The terror begins
In the wake of the November pogroms of 1938, the National Socialists arrested about 30,000 Jewish men; Karl Simon was one of them. The official reason given for the arrests was “protective custody” and the “restoration of order” after all the havoc, plundering, violence, and murder. However, the real reasons were quite different: most of the Jews who were arrested were wealthy, and the intention was to force them to emigrate and for their property to be transferred to the state.
Karl Simon was sent to the Sachsenhausen concentration camp. Like many other families, the Simons decided to leave Germany in order to escape Nazi persecution. Selma sent two of her daughters on a Kindertransport to England while her husband was still in custody. After Karl’s release, the rest of the family boarded the St Louis passenger ship in Hamburg. Their goal was to start a new life in Cuba and perhaps to emigrate to the USA from there. However, their journey was to take an unexpected turn. When they arrived in Cuba, they were not allowed to enter the country.

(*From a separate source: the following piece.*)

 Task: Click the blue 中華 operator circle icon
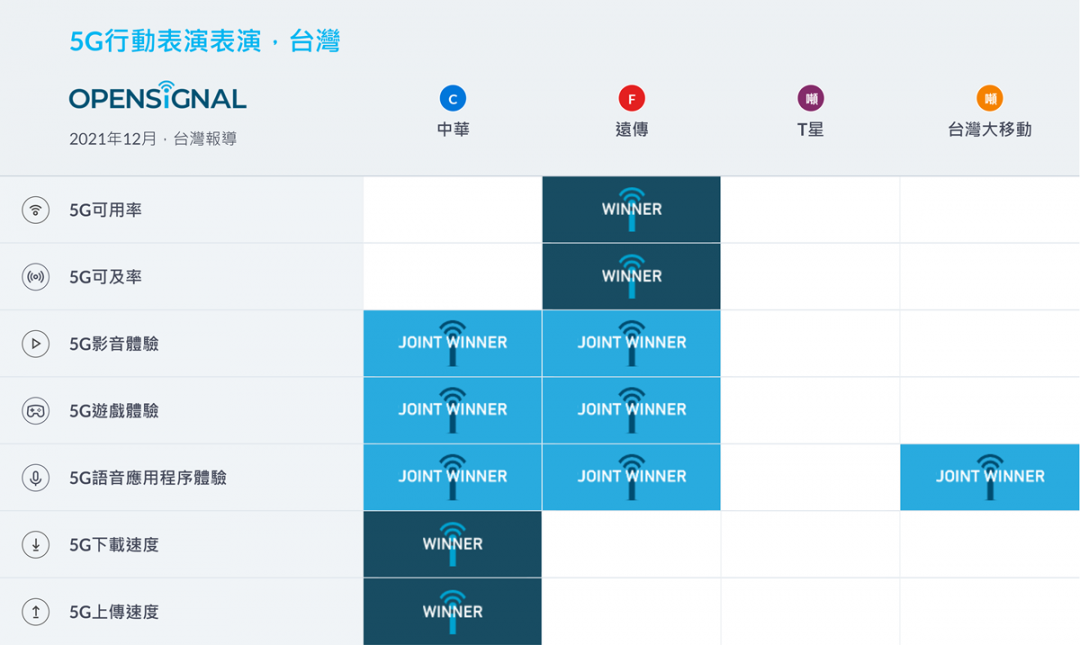coord(453,98)
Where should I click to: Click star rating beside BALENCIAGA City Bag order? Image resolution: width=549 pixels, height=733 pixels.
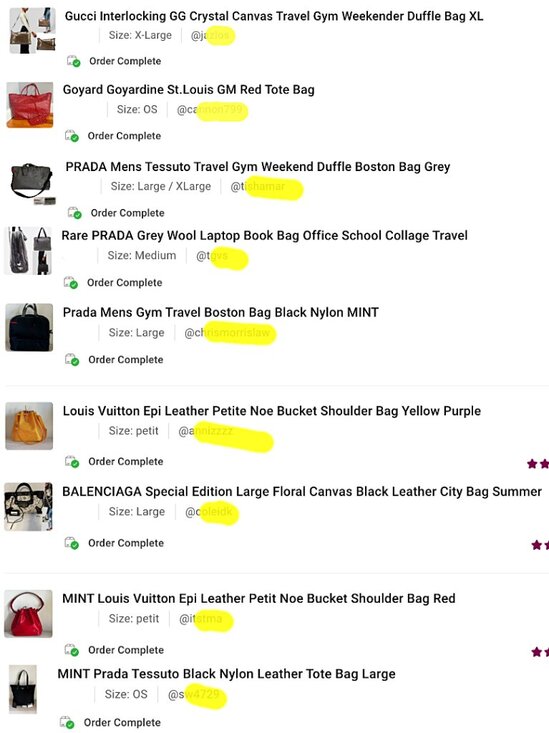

All the passengers on the St Louis were refugees. Returning to Germany was not an option for them. They had seen the consequences of radicalization for themselves and had reason to fear renewed imprisonment in a concentration camp. After an odyssey lasting days, they were allowed to disembark in Antwerp and were accepted by the governments of The Netherlands, France, Belgium, and England. The Simon family went to The Netherlands and spent the next three years in Arnhem.
However, they were not safe from the Nazi regime there either. In 1942, Jews began to be deported from The Netherlands to German extermination camps. The former refugee camp Westerbork, now under German administration, served as a central collection point. Jews who had previously fled from Germany or Austria were interned in this transit camp. As was Selma Simon, who was detained in the camp along with her 14-year-old daughter Ilse in December 1942. According to documents from the Information Office of the Dutch Red Cross, she was imprisoned “for reasons of race.” Her husband Karl followed a few months later. Her eldest daughter Edith had managed to emigrate to England beforehand. On May 18, 1943, the National Socialists deported the Simon family to the Sobibor extermination camp in eastern Poland. They were murdered on arrival three days later.